Au commencement du moyen âge, aucun nom commun de race n’embrasse les diverses nations qui sont maintenant désignées sous le nom de « Slaves », terme dont l’origine est d’ailleurs inconnue. Peut-être dérive-t-il d’un mot, Slovo, qui a le sens de « gloire », mais il se trouve précisément que les premiers Slaves portant ce nom étaient surtout des laboureurs pacifiques, très doux, très bienveillants, pratiquant volontiers la vie en commun[1] et n’ayant aucune prétention à la réputation de guerriers et de conquérants. Plus tard seulement, par extension patriotique, ce terme a fini par signifier « renommé », « illustre », car les peuples aiment toujours à modifier la langue en la faisant servir à leur propre gloire. Il est probable que la véritable étymologie du mot « Slaves » est celle de « Parole », « Langage », exprimant ainsi l’ensemble des individus qui parlent de manière à pouvoir être compris. Puis, par une bizarre ironie du sort, ce nom de Slaves (Slavon, Schiavoni, Esclavons) devint, chez les Vénitiens puis chez tous les peuples occidentaux de l’Europe, le synonyme de captifs, « esclaves », tant les conquérants et convertisseurs chrétiens, Charlemagne tout le premier, firent de prisonniers parmi ces tribus orientales aussi longtemps qu’elles restèrent païennes et même après leur conversion ! C’est un fait reconnu des historiens[2] que le christianisme et l’esclavage, venant de l’Ouest, pénétrèrent en même temps dans les pays slaves.
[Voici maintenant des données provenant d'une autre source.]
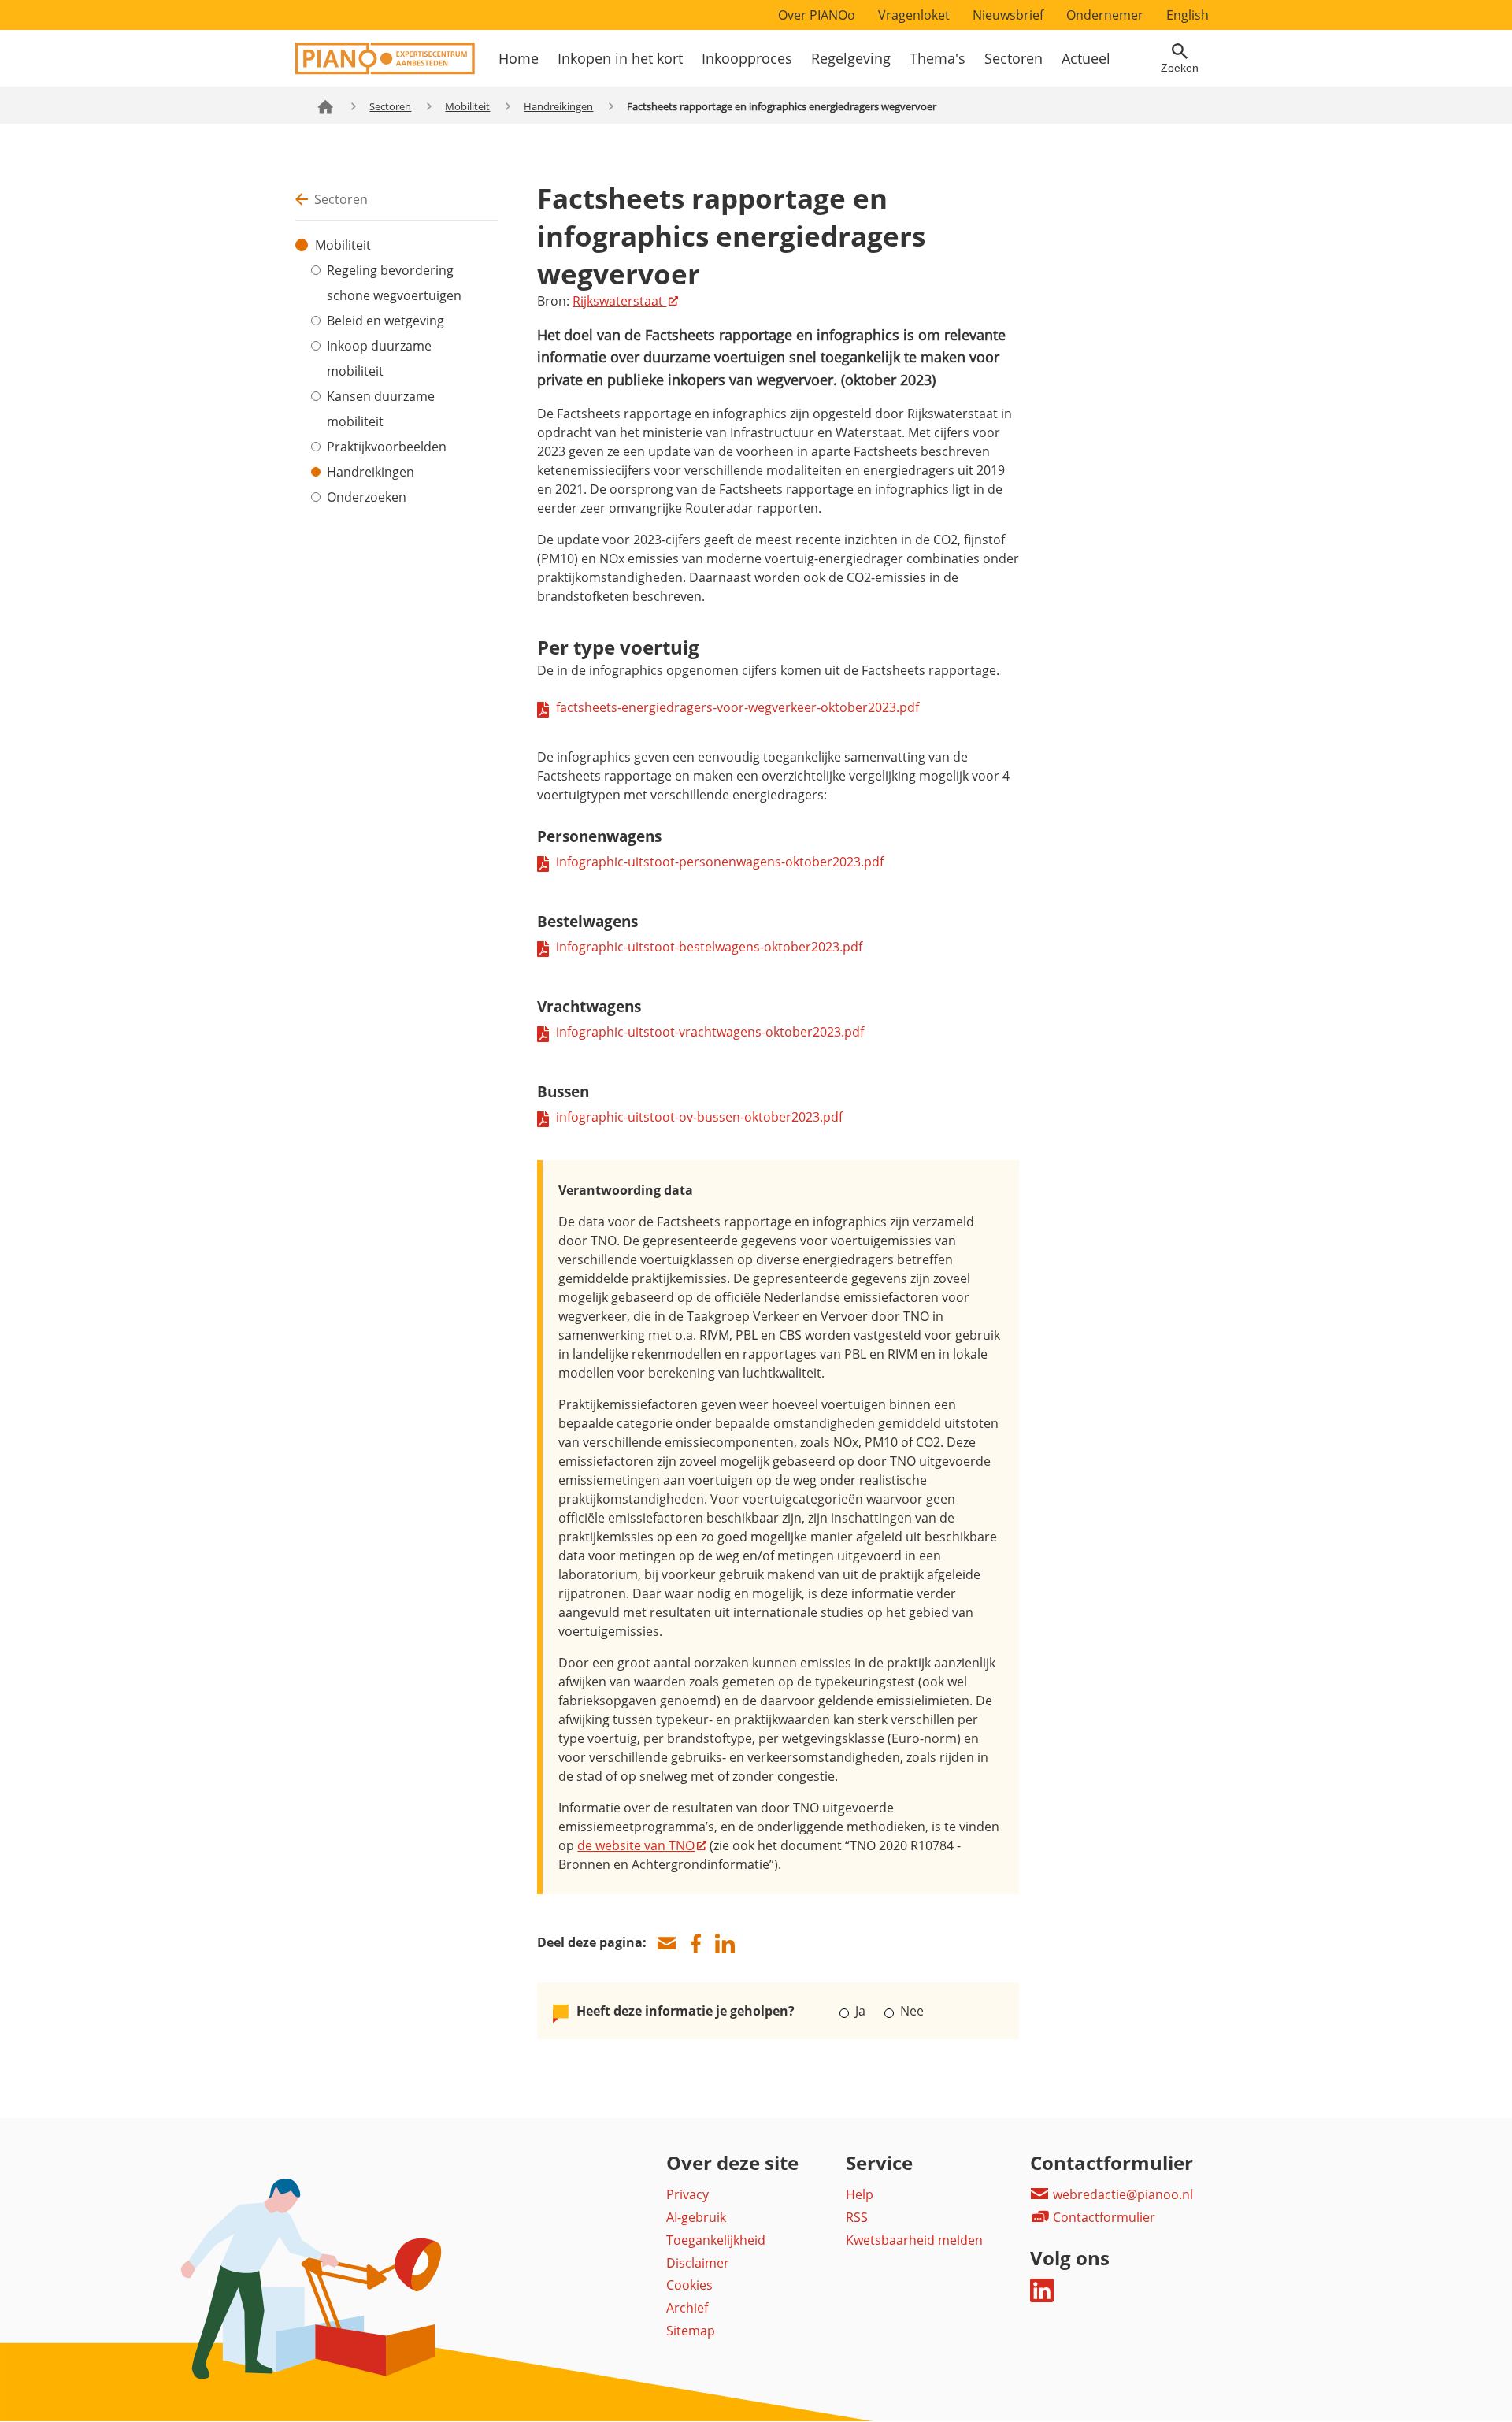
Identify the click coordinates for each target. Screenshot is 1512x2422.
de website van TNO (636, 1845)
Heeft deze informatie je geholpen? (685, 2011)
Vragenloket (914, 15)
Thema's (937, 58)
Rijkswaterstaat (619, 301)
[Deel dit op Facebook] (695, 1943)
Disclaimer (697, 2263)
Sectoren (1013, 58)
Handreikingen (558, 106)
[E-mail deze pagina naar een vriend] (666, 1943)
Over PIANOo (816, 15)
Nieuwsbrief (1008, 15)
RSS (857, 2217)
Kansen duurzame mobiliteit (381, 409)
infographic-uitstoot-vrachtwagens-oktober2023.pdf (710, 1031)
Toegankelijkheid (715, 2240)
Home (518, 58)
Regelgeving (851, 58)
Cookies (689, 2285)
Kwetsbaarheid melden (914, 2240)
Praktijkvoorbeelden (387, 446)
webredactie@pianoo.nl (1121, 2194)
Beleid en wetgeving (385, 320)
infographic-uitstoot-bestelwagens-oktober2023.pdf (709, 946)
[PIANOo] (385, 70)
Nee (910, 2011)
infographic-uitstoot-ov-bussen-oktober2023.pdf (699, 1117)
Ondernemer (1104, 15)
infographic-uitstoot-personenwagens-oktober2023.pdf (720, 861)
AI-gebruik (696, 2217)
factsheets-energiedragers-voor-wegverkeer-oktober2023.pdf (737, 707)
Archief (687, 2307)
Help (859, 2194)
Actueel (1086, 58)
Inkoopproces (747, 58)
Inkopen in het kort (620, 58)
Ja (860, 2011)
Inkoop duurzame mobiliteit (379, 358)
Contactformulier (1102, 2217)
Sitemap (690, 2330)
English (1187, 15)
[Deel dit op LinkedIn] (724, 1943)
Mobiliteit (467, 106)
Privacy (687, 2194)
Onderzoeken (366, 497)
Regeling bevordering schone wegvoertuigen (394, 282)
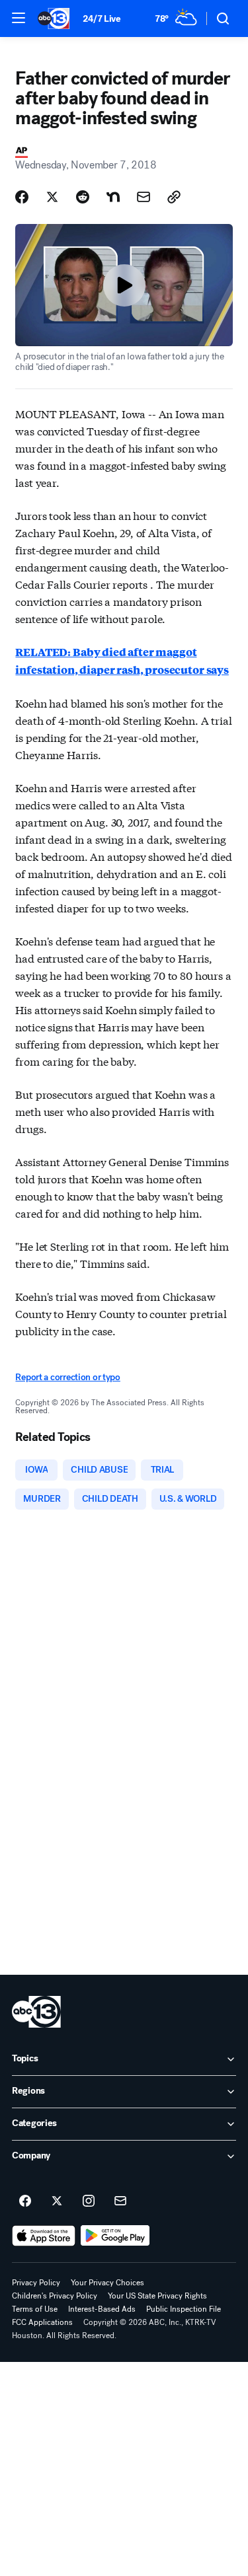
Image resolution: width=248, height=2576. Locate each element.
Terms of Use (35, 2309)
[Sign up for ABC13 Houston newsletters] (120, 2201)
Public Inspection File (183, 2309)
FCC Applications (42, 2322)
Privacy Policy (36, 2283)
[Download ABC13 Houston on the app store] (43, 2235)
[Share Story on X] (52, 197)
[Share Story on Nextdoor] (113, 197)
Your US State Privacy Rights (157, 2296)
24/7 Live (101, 19)
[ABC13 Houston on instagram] (88, 2201)
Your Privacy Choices (107, 2283)
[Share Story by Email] (143, 197)
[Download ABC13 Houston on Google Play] (115, 2235)
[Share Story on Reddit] (82, 197)
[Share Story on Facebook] (22, 197)
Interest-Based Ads (102, 2309)
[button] (18, 18)
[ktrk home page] (36, 2012)
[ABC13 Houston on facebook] (25, 2201)
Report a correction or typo (67, 1377)
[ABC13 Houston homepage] (53, 18)
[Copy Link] (174, 197)
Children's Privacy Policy (54, 2296)
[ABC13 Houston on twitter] (57, 2201)
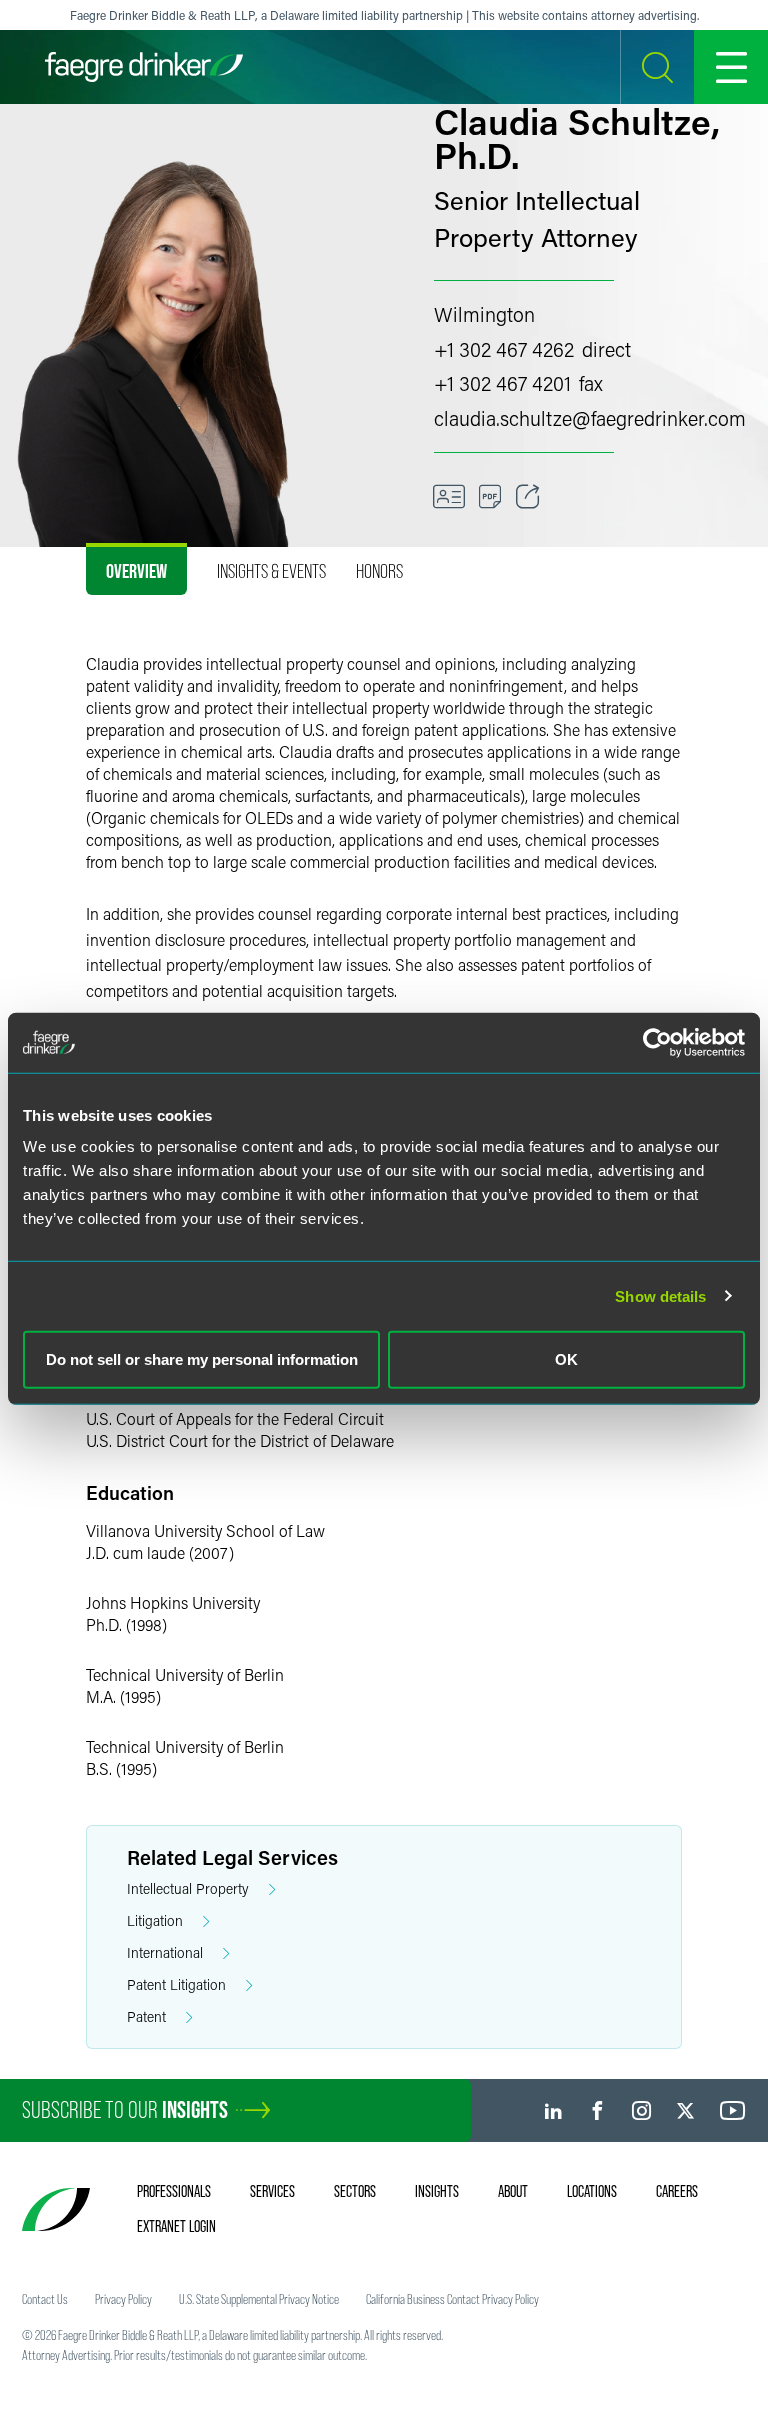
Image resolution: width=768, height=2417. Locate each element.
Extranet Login (176, 2226)
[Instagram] (641, 2110)
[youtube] (733, 2110)
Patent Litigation (176, 1984)
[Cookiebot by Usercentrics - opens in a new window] (657, 1042)
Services (272, 2191)
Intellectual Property (188, 1888)
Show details (660, 1295)
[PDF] (490, 497)
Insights (437, 2191)
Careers (677, 2191)
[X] (685, 2110)
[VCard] (449, 497)
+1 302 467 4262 (504, 349)
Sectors (355, 2191)
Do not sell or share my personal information (202, 1359)
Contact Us (45, 2299)
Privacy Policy (123, 2299)
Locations (592, 2191)
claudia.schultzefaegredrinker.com (590, 418)
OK (566, 1359)
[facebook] (597, 2110)
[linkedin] (553, 2110)
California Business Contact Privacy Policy (452, 2299)
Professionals (174, 2191)
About (513, 2191)
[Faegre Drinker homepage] (144, 67)
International (165, 1952)
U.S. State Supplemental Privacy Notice (259, 2299)
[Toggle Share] (528, 497)
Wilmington (484, 314)
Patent (146, 2016)
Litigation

Longtemps les peuplades agricoles de la Slavie restèrent inconscientes de leur parenté. Dans leurs exodes, elles ne présentent aucune cohésion et même s’éparpillent vers divers points de l’Europe. Ainsi ces Vénètes qui franchissent les Alpes, et dont on retrouve la dénomination dans la Venise (Wenedig, Venezia) actuelle, sont les frères de

  1. Palaky, Geschichte von Böhmen; P.-J. Schafarik, Geschichte der Slawischen Sprache ; L.-J. Hannusch, Wissenschaft des Slawischen Mythus.
  2. Schnitzler, Macciowski, Schafarik, Hannusch.